┌──

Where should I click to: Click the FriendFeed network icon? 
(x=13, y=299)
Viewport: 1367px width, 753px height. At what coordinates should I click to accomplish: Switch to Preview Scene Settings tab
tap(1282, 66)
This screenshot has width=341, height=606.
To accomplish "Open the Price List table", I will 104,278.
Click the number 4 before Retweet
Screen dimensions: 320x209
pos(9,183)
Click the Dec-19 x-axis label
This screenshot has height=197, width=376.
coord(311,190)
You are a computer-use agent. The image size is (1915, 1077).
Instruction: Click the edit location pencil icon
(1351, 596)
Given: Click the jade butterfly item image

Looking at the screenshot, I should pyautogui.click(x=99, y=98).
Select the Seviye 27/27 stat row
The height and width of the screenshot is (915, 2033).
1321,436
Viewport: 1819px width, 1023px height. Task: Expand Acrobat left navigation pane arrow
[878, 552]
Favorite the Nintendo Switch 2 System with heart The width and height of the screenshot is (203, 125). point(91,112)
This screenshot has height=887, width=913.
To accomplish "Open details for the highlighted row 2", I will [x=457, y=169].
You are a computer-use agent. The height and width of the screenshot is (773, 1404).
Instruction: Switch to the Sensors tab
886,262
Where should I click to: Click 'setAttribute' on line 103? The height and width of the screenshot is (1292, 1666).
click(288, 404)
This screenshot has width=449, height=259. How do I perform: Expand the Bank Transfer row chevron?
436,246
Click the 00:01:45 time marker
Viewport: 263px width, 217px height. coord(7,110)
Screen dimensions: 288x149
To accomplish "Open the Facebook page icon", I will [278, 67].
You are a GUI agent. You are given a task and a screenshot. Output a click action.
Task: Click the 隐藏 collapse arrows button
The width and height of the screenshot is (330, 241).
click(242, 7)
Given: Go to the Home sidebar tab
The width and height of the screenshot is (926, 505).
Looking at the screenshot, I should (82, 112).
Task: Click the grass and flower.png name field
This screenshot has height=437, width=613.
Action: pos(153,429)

└──

### Required work
Show every line above that contains the word "icon".

### Answer to the task
Where should I click to: Click the FriendFeed network icon? 
Instruction: Click the edit location pencil icon
To accomplish "Open the Facebook page icon", I will [278, 67].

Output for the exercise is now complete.